(REQUIRED TASK) Can you print the material below line for line, without changing anything, and leave out the pictures?

(Element lookup records)
□ □ □ □ □ □ □

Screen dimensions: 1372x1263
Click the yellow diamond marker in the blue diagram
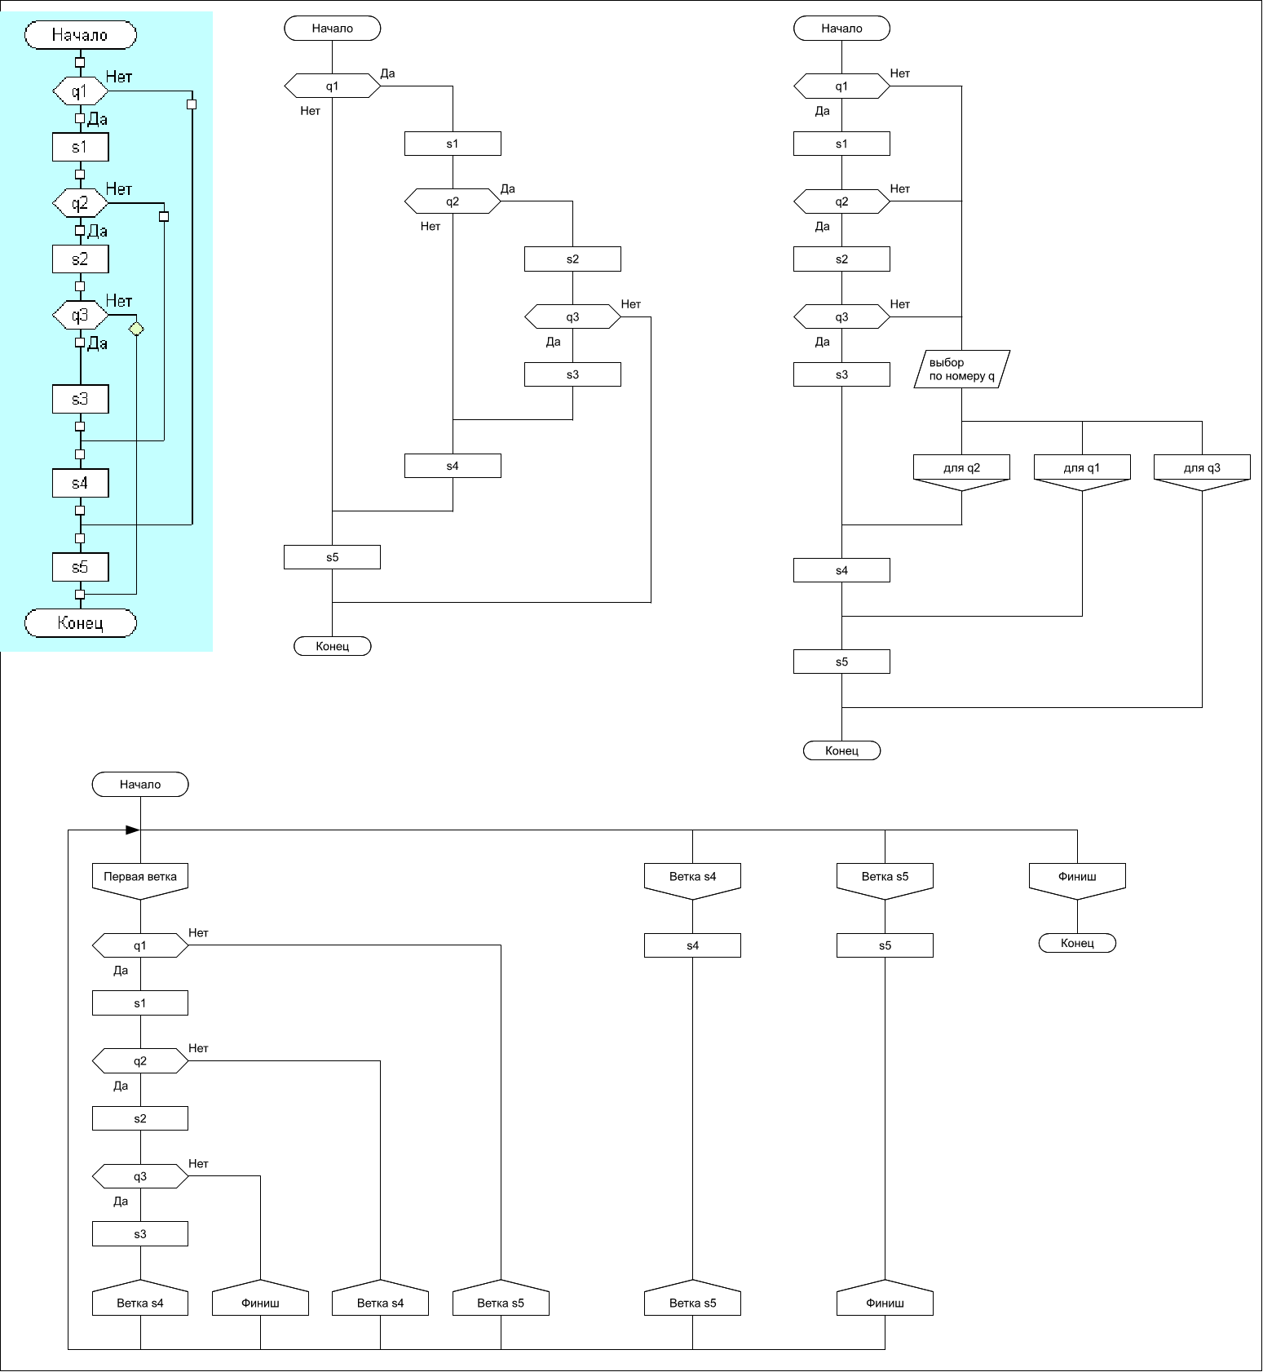(136, 329)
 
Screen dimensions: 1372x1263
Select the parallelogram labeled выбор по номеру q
(962, 370)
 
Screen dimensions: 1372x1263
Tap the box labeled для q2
(962, 469)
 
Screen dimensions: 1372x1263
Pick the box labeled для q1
(1082, 469)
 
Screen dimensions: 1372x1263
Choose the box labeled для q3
(1202, 469)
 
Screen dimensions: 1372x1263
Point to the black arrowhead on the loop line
(132, 830)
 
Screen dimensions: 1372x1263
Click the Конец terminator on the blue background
(81, 623)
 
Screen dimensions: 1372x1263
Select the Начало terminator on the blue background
(81, 35)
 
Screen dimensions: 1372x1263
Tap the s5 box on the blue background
(81, 568)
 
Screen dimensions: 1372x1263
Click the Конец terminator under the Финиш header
(1077, 943)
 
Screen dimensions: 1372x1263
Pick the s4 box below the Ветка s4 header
(692, 946)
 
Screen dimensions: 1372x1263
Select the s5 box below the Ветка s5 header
(885, 946)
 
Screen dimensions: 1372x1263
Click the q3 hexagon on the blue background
(80, 316)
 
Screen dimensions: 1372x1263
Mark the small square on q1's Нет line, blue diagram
(192, 104)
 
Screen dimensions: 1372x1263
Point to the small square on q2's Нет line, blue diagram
(164, 216)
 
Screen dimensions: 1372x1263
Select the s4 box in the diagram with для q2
(841, 570)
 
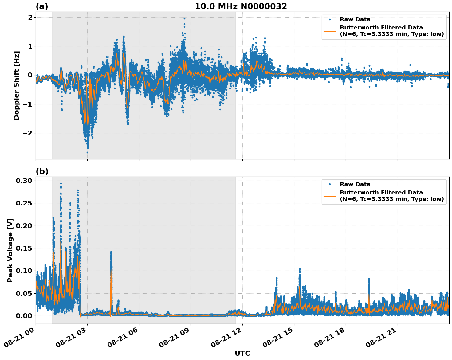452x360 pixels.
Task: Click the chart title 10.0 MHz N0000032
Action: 241,6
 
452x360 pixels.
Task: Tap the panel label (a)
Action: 42,6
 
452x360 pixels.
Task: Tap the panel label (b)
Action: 42,171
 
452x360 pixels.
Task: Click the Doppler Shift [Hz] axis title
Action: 17,85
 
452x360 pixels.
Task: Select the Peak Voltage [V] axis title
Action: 10,250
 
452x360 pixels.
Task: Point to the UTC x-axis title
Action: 242,354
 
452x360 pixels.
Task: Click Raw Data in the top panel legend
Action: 355,20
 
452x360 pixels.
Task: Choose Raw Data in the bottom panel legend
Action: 355,184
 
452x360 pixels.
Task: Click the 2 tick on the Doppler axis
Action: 30,18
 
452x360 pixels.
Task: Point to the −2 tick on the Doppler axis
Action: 28,133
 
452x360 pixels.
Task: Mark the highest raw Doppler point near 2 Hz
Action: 184,18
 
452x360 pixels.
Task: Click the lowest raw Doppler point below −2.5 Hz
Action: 87,152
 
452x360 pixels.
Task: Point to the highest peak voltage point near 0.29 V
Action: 61,184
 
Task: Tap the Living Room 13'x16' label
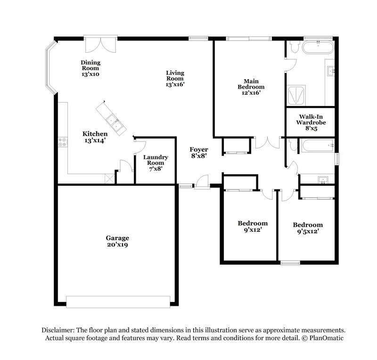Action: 175,79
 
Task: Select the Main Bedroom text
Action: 250,87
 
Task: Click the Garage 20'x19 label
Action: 117,241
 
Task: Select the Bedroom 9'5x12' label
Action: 307,228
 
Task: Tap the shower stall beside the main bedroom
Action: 296,96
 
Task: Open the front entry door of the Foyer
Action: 203,182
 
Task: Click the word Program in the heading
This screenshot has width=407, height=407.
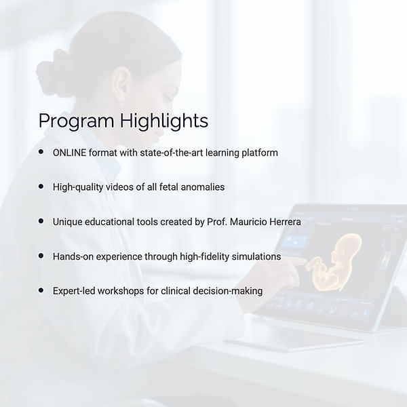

□ □ □ □ □ □ □

(TASK ANSWER)
Screen dimensions: 1372x1263
Click the yellow diamond marker in the blue diagram
(136, 329)
 
Screen dimensions: 1372x1263
Select the parallelogram labeled выбор по номеру q
(962, 370)
 
Screen dimensions: 1372x1263
Tap the box labeled для q2
(962, 469)
 
Screen dimensions: 1372x1263
Pick the box labeled для q1
(1082, 469)
 
Screen dimensions: 1372x1263
Choose the box labeled для q3
(1202, 469)
 
Screen dimensions: 1372x1263
Point to the black arrowhead on the loop line
(132, 830)
 
Screen dimensions: 1372x1263
Click the Конец terminator on the blue background
(81, 623)
 
Screen dimensions: 1372x1263
Select the Начало terminator on the blue background
(81, 35)
 
Screen dimensions: 1372x1263
Tap the s5 box on the blue background
(81, 568)
 
Screen dimensions: 1372x1263
Click the Конец terminator under the Финиш header
(1077, 943)
 
Screen dimensions: 1372x1263
Pick the s4 box below the Ветка s4 header
(692, 946)
 
Screen dimensions: 1372x1263
Select the s5 box below the Ветка s5 header
(885, 946)
 
Screen dimensions: 1372x1263
Click the q3 hexagon on the blue background
(80, 316)
 
Screen dimensions: 1372x1263
Mark the small square on q1's Нет line, blue diagram
(192, 104)
 
Screen dimensions: 1372x1263
Point to the small square on q2's Нет line, blue diagram
(164, 216)
 
Screen dimensions: 1372x1263
Select the s4 box in the diagram with для q2
(841, 570)
 
452x360 pixels.
Task: Click the chart title 10.0 MHz N0000032
Action: 241,6
 
452x360 pixels.
Task: Tap the panel label (a)
Action: 42,6
 
452x360 pixels.
Task: Tap the panel label (b)
Action: 42,171
 
452x360 pixels.
Task: Click the Doppler Shift [Hz] axis title
Action: 17,85
 
452x360 pixels.
Task: Select the Peak Voltage [V] axis title
Action: 10,250
 
452x360 pixels.
Task: Point to the UTC x-axis title
Action: 242,354
 
452x360 pixels.
Task: Click Raw Data in the top panel legend
Action: 355,20
 
452x360 pixels.
Task: Choose Raw Data in the bottom panel legend
Action: 355,184
 
452x360 pixels.
Task: Click the 2 tick on the Doppler axis
Action: 30,18
 
452x360 pixels.
Task: Point to the −2 tick on the Doppler axis
Action: 28,133
 
452x360 pixels.
Task: Mark the highest raw Doppler point near 2 Hz
Action: 184,18
 
452x360 pixels.
Task: Click the lowest raw Doppler point below −2.5 Hz
Action: 87,152
 
452x360 pixels.
Task: Point to the highest peak voltage point near 0.29 V
Action: 61,184
 
Task: Tap the Living Room 13'x16' label
Action: 175,79
 
Task: Select the Main Bedroom text
Action: 250,87
 
Task: Click the Garage 20'x19 label
Action: 117,241
 
Task: Select the Bedroom 9'5x12' label
Action: 307,228
 
Task: Tap the shower stall beside the main bedroom
Action: 296,96
 
Task: Open the front entry door of the Foyer
Action: 203,182
 
Task: Click the word Program in the heading
This screenshot has width=407, height=407.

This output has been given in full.